Emilia Neumann’s works likewise make their own creation visible and put this process on display. Like Hüter, the artist collects parts of objects, or at least concrete things that are part of our everyday lives: rubber mats, terracotta vases, or satellite dishes. Neumann’s interest lies in their formal language, and so, like a forensic scientist examining the present, she makes impressions using plaster, plastic, silicone, or even concrete. She puts these impressions of our environment together to create sculptural assemblages, twists them, and sometimes even uses the negative form, i.e. the outer or reverse side. The result is new and independent sculptures – sometimes we might think we recognize the things from which they originated. Yet whenever the decoding process seems to have been completed, the sense of the object is twisted again. The artistic potential arises anew in the back and forth of the sculpturally solidified process of abstraction between depiction and alienation.

Color as a bearer of meaning
Coloration plays an important role in the indissolubility of the process of creating the objects that are Neumann’s sculptures. The pigments are stirred directly into the liquid plaster or concrete before the mass is poured into the mold. The result is completely unpredictable, as the color progresses uncontrollably and is thrown to the surface by the pouring motion. The result is fragile, pastel-like pigment landscapes ranging from elder green to rust pink. The self-referential rendering of the carrier material supports the autonomy of the sculptures and in turn opens up the viewer’s own associative spaces.
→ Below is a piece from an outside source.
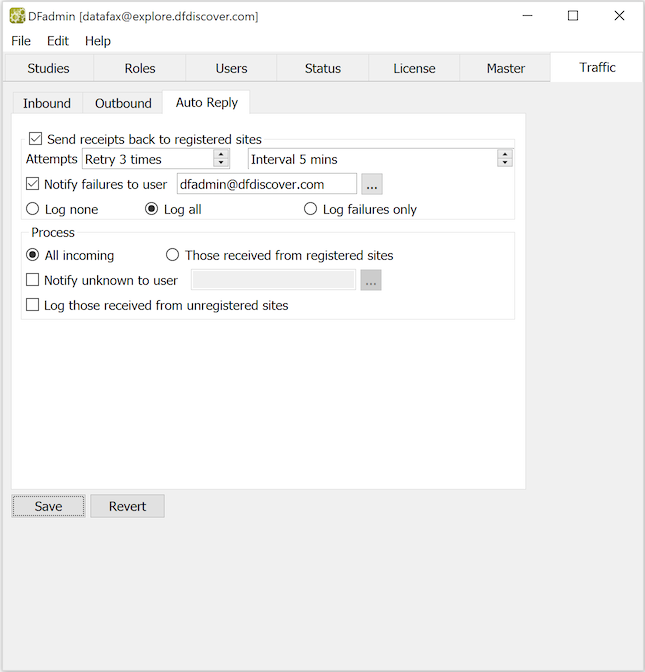The height and width of the screenshot is (672, 645).
Task: Enable Notify unknown to user
Action: click(x=33, y=281)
The works on paper, such as the series hills and bodies (2019), are even greater testament to this painterly process of abstraction. Without the object-like dimension, the formal model of our everyday world, the color itself becomes the object. The creative process that underpins it remains sculptural here, as is characteristic for Neumann. The artist mixes the color pigments in a basin with various substances such as baking soda, alum, or different oils. She then places the papers, which are always large in size, in the basin, which she sets in a circular motion with the help of her body. The liquids, which are now also circulating, spill onto the white surface and seek out their forms and color constellations – which are then rhythmically controlled and yet stand alone.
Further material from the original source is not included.